Treasure your relationships.
“I’m happy when I get to see that people I teach improve through time. In R2R, we don’t just develop products but also develop and strengthen relationships. Our team is like the products we make––parts of it come from different places, but at the end of it, it becomes one. We’re like family.”
WILLIAM “YAM” ANG
Kuya Yam is a Sales & Marketing Logistics Officer. He joined as a messenger twelve years ago when he was invited by his wife Ate Sugar who joined R2R as a Sales Ambassador shortly before him.
Love what you do.
“You need to love your work and be happy doing it. This is important because your output becomes better and your workmates become good friends. I’m happy because R2R has helped me and my wife so much, especially financially––with our children’s schooling, food, and building our humble home. The company has helped not just us but also all the people we work with.”

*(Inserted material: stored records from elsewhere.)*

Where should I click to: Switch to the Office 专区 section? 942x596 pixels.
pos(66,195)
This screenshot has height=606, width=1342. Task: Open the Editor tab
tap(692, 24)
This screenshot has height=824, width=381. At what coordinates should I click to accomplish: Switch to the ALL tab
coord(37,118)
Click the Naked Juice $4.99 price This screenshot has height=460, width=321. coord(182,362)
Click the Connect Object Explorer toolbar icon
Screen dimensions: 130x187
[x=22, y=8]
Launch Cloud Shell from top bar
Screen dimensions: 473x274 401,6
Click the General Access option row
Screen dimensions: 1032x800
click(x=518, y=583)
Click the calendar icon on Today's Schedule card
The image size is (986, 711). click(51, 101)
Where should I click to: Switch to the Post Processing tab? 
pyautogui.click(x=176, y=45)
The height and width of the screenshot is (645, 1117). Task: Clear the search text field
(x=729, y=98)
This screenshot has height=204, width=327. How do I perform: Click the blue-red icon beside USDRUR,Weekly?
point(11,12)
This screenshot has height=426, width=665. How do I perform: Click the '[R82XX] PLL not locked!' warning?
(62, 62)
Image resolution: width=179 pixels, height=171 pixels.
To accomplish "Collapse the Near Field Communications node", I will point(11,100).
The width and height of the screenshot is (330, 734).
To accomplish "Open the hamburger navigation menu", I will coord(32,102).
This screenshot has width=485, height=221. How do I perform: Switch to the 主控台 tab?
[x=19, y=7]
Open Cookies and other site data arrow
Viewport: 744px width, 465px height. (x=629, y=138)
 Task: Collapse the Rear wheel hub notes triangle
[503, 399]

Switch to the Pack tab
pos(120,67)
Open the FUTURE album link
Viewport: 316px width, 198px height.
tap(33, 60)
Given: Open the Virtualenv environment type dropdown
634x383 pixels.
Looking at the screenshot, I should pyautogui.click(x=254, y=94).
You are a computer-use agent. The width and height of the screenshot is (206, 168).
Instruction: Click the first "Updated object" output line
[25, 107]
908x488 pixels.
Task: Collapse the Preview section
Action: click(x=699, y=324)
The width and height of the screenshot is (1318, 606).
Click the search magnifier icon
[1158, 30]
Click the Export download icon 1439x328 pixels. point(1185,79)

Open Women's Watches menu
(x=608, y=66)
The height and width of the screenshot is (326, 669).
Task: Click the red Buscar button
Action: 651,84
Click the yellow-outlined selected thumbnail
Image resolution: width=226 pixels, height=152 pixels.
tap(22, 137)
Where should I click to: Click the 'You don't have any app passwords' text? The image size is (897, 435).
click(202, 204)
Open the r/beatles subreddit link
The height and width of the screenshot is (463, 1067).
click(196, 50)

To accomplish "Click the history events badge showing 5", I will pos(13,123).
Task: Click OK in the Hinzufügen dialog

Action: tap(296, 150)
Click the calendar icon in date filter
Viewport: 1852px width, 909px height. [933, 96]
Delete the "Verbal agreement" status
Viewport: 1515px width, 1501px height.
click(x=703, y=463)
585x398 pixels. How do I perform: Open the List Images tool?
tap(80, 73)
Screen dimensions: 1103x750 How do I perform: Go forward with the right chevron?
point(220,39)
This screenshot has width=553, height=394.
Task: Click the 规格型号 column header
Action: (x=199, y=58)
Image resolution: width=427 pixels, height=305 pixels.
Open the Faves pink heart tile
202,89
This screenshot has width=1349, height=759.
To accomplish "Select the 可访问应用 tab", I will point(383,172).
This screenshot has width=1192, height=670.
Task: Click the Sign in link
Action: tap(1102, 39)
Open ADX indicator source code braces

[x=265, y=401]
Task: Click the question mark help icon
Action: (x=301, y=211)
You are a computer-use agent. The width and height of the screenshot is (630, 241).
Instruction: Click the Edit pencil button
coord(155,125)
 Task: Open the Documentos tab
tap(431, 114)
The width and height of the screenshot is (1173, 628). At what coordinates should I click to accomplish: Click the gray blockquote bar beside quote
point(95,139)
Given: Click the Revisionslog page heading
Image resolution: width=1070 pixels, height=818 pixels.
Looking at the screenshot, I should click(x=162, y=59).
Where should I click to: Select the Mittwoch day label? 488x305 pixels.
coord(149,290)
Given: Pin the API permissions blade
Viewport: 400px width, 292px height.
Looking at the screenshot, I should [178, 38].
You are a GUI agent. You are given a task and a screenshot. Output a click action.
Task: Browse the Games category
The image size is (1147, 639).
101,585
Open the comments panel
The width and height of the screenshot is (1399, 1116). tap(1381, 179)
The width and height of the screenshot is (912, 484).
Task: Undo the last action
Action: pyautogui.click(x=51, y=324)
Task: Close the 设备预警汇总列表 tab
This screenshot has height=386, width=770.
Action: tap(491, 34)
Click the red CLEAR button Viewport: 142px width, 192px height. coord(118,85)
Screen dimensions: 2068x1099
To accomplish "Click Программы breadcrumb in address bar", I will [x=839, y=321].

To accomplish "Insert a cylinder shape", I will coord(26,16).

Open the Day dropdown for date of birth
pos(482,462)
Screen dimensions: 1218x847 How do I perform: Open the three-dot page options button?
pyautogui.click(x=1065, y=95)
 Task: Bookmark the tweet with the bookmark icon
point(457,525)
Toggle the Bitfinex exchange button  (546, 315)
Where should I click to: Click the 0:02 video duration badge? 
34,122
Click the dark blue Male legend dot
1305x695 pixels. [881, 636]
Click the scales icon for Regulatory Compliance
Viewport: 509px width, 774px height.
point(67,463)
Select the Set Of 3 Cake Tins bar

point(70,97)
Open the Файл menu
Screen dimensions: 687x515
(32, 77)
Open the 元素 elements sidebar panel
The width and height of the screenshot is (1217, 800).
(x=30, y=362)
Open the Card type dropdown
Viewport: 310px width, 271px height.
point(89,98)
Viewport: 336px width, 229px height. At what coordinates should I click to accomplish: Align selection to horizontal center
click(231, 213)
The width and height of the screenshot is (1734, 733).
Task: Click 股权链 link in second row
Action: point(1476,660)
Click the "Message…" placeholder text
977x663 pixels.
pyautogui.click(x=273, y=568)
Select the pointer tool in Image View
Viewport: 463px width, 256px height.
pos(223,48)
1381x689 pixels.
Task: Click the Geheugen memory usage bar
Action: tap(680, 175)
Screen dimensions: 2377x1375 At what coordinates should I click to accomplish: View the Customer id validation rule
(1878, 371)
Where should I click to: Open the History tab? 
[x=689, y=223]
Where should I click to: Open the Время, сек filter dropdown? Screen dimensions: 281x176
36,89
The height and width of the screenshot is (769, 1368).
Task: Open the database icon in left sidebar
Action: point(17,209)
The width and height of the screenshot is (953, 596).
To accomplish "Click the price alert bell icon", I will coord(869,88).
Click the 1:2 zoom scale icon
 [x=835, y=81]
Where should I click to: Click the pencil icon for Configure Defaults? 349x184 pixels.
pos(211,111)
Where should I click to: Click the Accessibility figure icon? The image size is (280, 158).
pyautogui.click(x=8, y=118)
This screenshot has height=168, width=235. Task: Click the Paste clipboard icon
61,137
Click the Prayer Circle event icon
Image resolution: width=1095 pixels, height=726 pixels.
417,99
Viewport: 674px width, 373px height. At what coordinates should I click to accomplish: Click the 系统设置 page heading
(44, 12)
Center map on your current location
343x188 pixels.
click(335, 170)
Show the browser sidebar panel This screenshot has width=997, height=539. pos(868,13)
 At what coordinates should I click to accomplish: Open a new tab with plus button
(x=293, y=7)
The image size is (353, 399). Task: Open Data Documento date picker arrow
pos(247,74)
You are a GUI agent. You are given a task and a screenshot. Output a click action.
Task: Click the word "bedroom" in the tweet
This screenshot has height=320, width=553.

Don’t take life too seriously.
“My workmates know that I’m always joyful, smiling, and telling jokes, even when they’re corny. This is because I enjoy what I do and I’m happy to be doing my work. I’m also joyful around my kids and I don’t boss them around. I’m happy-go-lucky, and I tease them and play with them a lot at home.”
Quality time is more important than material things.
“I hope that my fellow fathers stay strong and stay happy. This Father’s Day, whether or not a lot of food is served or gifts are given, I hope you get to celebrate with a complete family because that is what’s most important.”